Jason McLean: Shared Parenting Initiative Is Bad For Children

For over 11 years, I have been a family law attorney in Minnesota and North Dakota. I handle adoptions, child support, divorces, and paternity cases. These cases can sometimes be contentious. Over the years, I have helped many families avoid prolonged and agonizing battles. Many believe these battles dominate our court system. However, the reality is quite different: For example, I average only one contested trial or evidentiary hearing per year. All my other cases resolve respectfully, by agreement.

I have represented men that received primary residential responsibility (custody) of their children and mothers who have lost it. I have seen parents have the “light bulb moment” where they realize that the harm of the fight is greater than the gain of the outcome. I have seen families heal and move forward in healthy relationships, despite the pressures of divorce and division. I have seen all of this in a current system that makes the best interests of children its paramount concern.

The Initiative on the November ballot would impose a presumption that equal residential responsibility is in the child’s best interest…in every case, no matter the individual circumstances. It proposes that the “presumption of fitness” can only be overcome by “clear and convincing evidence.” However, it does not define “fitness,” nor identify what evidence would overcome that presumption. Current law, and mandatory mediation requirements, foster autonomy and cooperation which is in the bests interests of the children. The initiative does the exact opposite.

Because of the higher legal burden a presumption creates, a parent seeking primary care of the child will have no choice but to throw the proverbial “kitchen sink” at the other parent. This will occur in Court, on an open record, for all to see, including children, extended families, and friends. This won’t serve a child’s best interests.

One of the hallmarks of North Dakota’s existing law is that the best interests of the child trump the wishes and desires of a parent. Unlike some states, the North Dakota district court is not required to weigh a parent’s desire in making its final decision. In fact, our Supreme Court specifically reminds the district courts to focus on what is best for the child, not what is best for the parent.

Thus, our law provides 13 “best interest factors” for the trial court to consider. These factors run the gamut from examining stability of a parent’s proposed home to whether a parent has a health issue that affects the ability to parent. Assessing all of a child’s circumstances allow Court’ to tailor custodial arrangements specific to an individual child’s needs. The SPI’s cookie-cutter approach wrongly assumes one arrangement is good enough for every child.

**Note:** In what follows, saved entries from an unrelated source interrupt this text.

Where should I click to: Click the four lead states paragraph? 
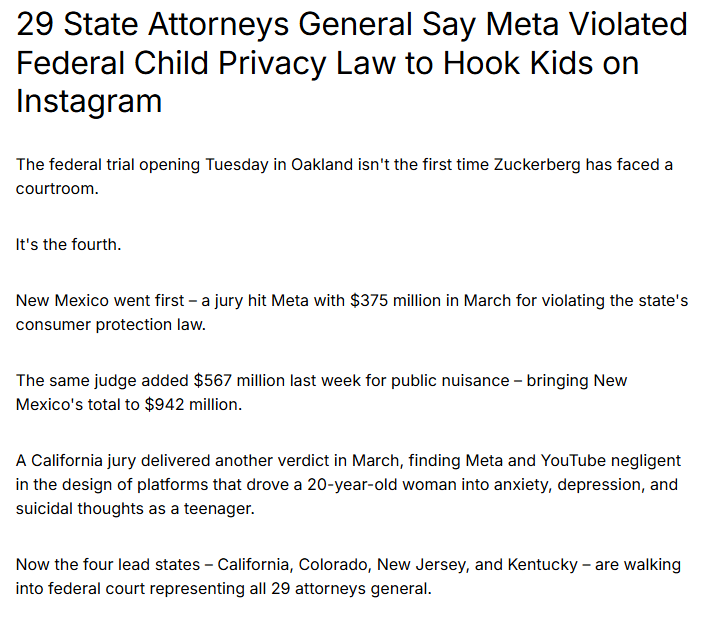click(348, 577)

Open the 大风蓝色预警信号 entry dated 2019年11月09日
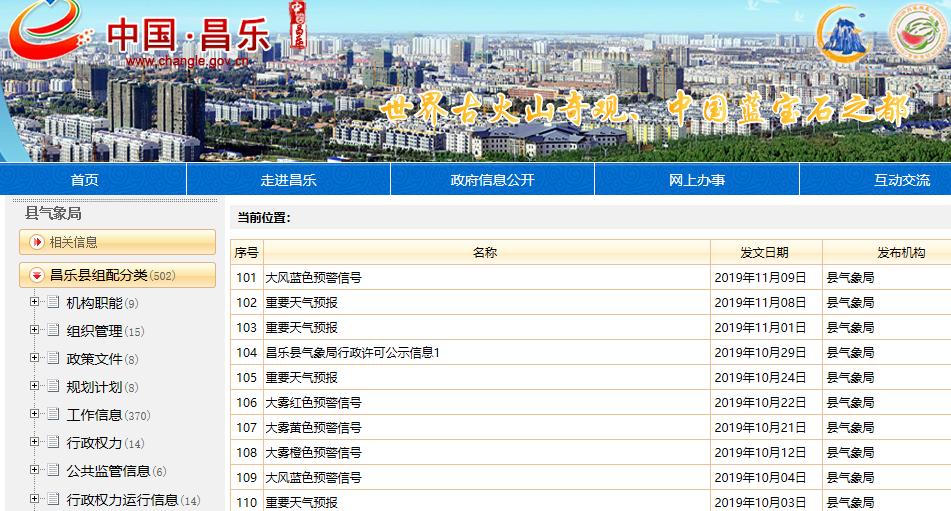point(313,278)
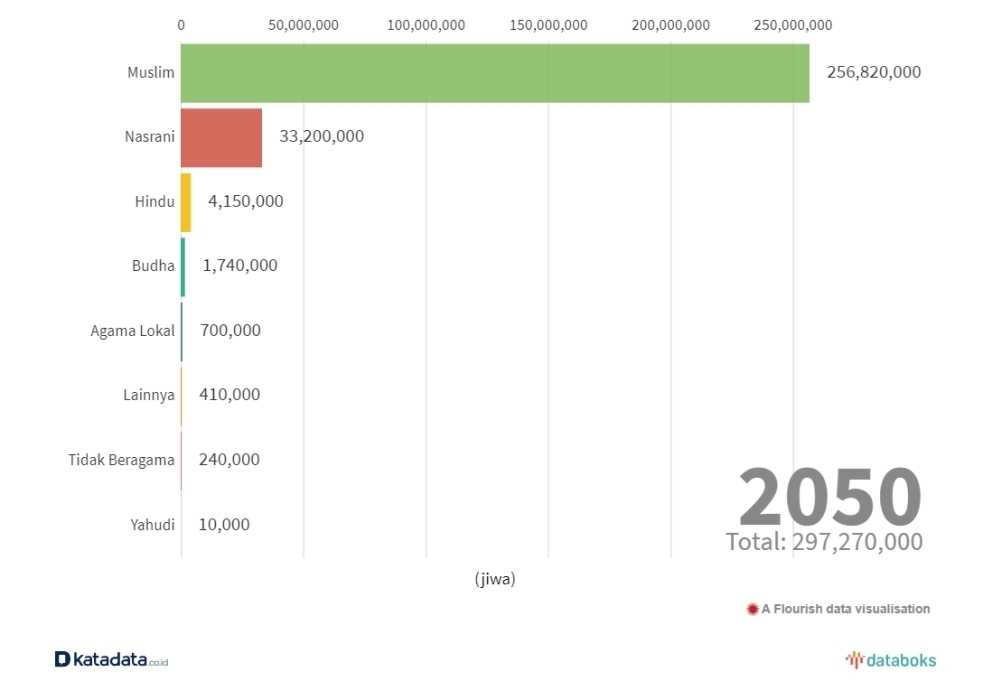Click the 'Yahudi' category label
Viewport: 983px width, 681px height.
pos(152,524)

Our law is gender-neutral. There is not a presumption that allows the award of a child to the mother over the father. Each parent comes in on equal footing.

Where the focus of our law is on the child’s best interests, its backbone is maintaining the stability and continuity for the child. These cases are not about gender; the cases are about which parent can provide the most stability and best care for a child. Admittedly, making this determination can be difficult for a court. Fortunately, the courts do not have to do so in most cases.

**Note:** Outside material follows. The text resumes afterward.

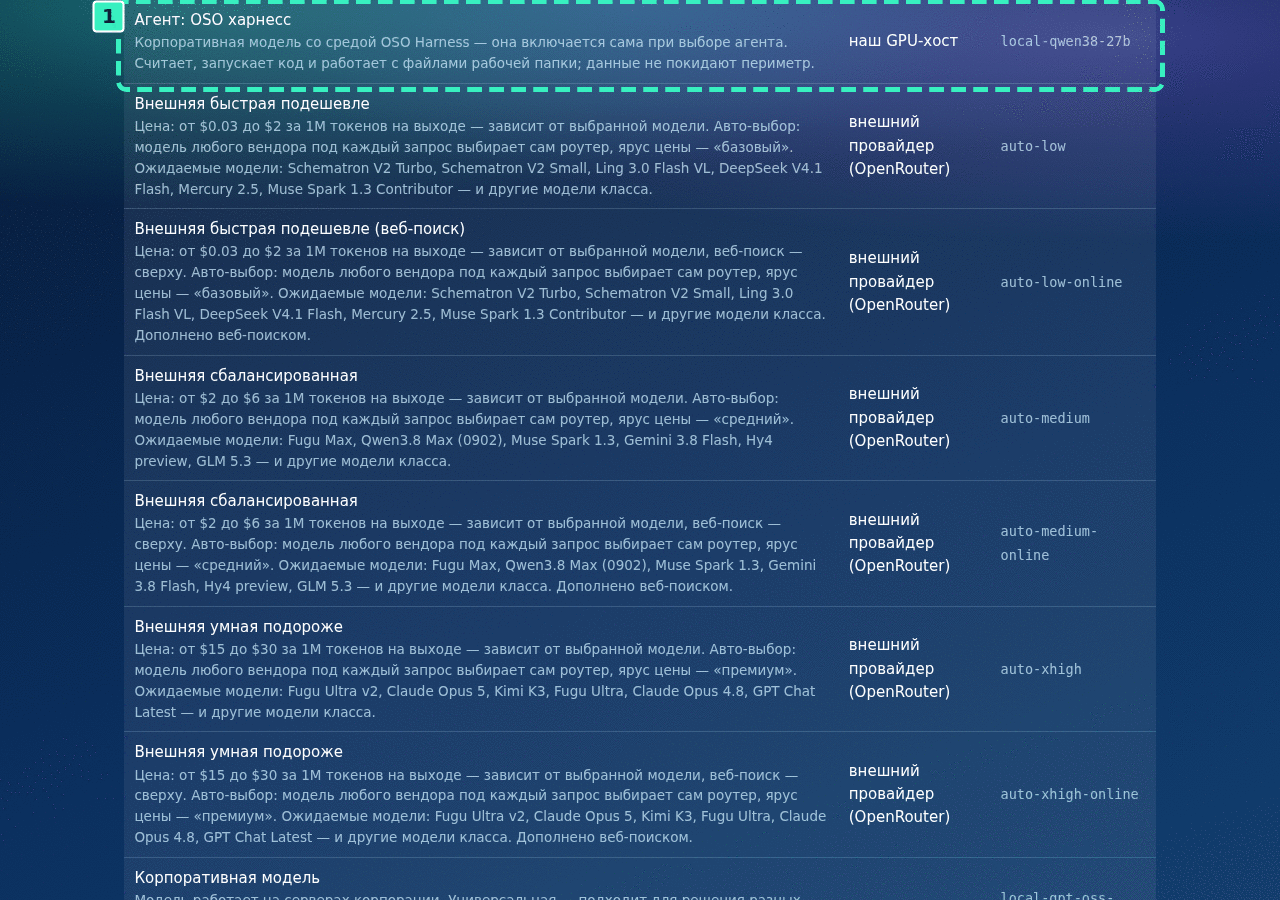Screen dimensions: 1280x900
Task: Click the numbered "1" badge marker
Action: click(x=109, y=17)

In 2008, North Dakota launched a mediation pilot program with the goal of minimizing family conflicts and encouraging shared decision-making. The program became mandatory, statewide, in 2011. Its results have been nothing less than remarkable. According to the Final Evaluation Report of the Pilot Program, issued July 30, 2013:

  • 71 percent of cases that were in the mediation program were resolved in mediation or shortly thereafter.
  • The program saw a rescission rate of only 10 percent.
  • Participants regularly reported that they learned new methods of dispute resolution or something about themselves or their spouses in mediation.
  • 87 percent of the participants were satisfied with the mediation program.
  • 93 percent stated that they felt the process was fair to them.
  • Over 95 percent of the participants stated that they felt respected during the process, that the mediator cared about their case, and that they were treated equally.
  • Over 50 percent of the participants had median incomes of less than $3,000 per month.
  • These results were achieved voluntarily, without a presumption for shared time.

Ironically, one of the aims of the supporters of the initiative is to target people like me. They often describe family law attorneys as part of the “divorce industry” or “Big Divorce.” These supporters (one of whom approached me on a street corner with a petition) see attorneys as vultures, looking to make a buck off the misery of others. If that were the case, I’d promote this initiative from the highest mountain.
If there was ever a certainty, it’s that the initiative will lead to more litigation, more costs, and more fees for the lawyers. It will promote continual litigation and a “take no prisoners” approach. All the while, the only casualties will be those the initiative supporters claim to protect: the children. Once parents throw stones, they can’t be taken back. The irreparable harm will be forever done.

There are myriad issues to discuss with shared parenting time— for example, the artificial nature of a 50-50 division of time or the lack of a “home base” for younger children—but it is the prolonged family strife that should give pause. So, when you are discussing the day’s events with friends or researching the issues for the November election, keep in mind that families and children do best when they work together to find solutions, not when they are forced into a one-size-fits-all.